|Cuándo:||27 ene de 2016 - 05 mar de 2016|
|Inauguración:||27 ene de 2016|
|Dónde:||Wendi Norris / 161 Jessie Street / San Francisco, California, Estados Unidos|
|Organizada por:||Wendi Norris|
|Artistas participantes:||Firelei Báez|
Gallery Wendi Norris presents "Trust Memory Over History", artist Firelei Báez's first solo exhibition at the gallery and the first time her work will be presented publicly in San Francisco. The exhibition will open on Wednesday, January 27, 2016 with a discussion between Báez and María Elena Ortiz, Associate Curator at the Pérez Art Museum Miami, followed by a public reception. "Trust Memory Over History" will be on view through March 5, 2016. The works featured in "Trust Memory Over History" investigate socio-political movements of black resistance across the global diaspora.

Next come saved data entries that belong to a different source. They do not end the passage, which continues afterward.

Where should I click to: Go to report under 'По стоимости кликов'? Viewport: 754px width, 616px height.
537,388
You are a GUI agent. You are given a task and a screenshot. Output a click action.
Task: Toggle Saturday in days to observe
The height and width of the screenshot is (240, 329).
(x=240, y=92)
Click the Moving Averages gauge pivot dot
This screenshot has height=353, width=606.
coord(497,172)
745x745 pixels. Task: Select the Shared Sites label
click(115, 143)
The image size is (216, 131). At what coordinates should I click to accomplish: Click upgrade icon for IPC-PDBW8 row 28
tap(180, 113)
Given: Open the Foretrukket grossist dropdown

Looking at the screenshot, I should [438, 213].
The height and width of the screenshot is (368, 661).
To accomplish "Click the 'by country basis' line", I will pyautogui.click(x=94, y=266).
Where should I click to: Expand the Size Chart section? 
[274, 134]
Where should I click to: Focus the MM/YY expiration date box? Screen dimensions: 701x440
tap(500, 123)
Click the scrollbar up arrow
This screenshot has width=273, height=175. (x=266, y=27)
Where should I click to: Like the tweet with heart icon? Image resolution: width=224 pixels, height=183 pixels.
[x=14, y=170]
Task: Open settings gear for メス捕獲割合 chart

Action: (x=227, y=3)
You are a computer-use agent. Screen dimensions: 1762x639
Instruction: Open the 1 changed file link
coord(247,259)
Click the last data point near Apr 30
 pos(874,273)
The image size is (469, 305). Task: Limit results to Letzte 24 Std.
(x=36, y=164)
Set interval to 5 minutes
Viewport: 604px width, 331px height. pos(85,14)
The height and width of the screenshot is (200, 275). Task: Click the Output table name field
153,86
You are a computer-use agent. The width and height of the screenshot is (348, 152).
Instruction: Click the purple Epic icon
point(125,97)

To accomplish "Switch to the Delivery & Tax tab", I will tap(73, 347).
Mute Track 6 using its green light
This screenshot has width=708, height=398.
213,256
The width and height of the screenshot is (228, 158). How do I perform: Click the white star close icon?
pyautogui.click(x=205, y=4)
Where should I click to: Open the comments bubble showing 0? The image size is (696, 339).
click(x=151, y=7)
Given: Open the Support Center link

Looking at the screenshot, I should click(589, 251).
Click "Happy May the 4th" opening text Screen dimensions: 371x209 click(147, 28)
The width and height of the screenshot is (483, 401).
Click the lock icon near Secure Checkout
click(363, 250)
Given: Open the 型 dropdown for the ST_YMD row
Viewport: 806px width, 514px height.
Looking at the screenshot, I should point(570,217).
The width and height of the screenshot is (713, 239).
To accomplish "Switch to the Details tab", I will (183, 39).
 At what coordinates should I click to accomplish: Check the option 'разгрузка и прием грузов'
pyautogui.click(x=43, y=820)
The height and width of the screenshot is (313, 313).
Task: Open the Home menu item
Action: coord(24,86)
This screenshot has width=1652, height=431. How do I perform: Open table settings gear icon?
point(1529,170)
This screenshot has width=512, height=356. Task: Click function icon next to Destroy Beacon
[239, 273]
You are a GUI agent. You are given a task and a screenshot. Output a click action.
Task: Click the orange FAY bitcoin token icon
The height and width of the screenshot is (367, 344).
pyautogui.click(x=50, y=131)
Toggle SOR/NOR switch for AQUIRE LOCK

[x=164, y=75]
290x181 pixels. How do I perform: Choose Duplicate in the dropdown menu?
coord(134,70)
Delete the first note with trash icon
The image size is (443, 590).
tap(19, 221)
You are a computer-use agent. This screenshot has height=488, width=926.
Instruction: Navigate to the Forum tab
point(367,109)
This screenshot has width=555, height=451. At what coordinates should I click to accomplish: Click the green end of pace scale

By illuminating underlying links between seemingly disparate experiences, Báez traces shared iconographical systems of rebellion, ranging from the Latin American azabache, to female resistance in 18th-century Louisiana, to 19th-century socialism, to the 1960s civil rights movement in the United States. On view will be paintings and drawings made this year, including select works from the artist's recent solo exhibition at the Utah Museum of Contemporary Art as well as new portraits and works from her ongoing series titled Carib's Jhator. Báez's vibrantly-colored gestural paintings on paper and linen depict female subjectivity in its varied forms, through the tropes of patterned textiles and ornamented bodies. "Patterns of Resistance", a large scale painting on paper, features a crumpled piece of what appears to be blue-and-white colonial toile wallpaper. Upon careful study, it becomes apparent that the imagery is in fact an amalgam of contrasting symbols. In her portrait series, Báez uses outlines of her own silhouette to communicate the figure of the everywoman, who has no discernible features beyond omniscient eyes that directly confront the onlooker. The Carib's Jhator works are wildly colorful and patterned figurative paintings. "Jhator" refers to the Tibetian Buddhist sky burial, the ultimate bodily release; here, Báez presents an imagined Caribbean version.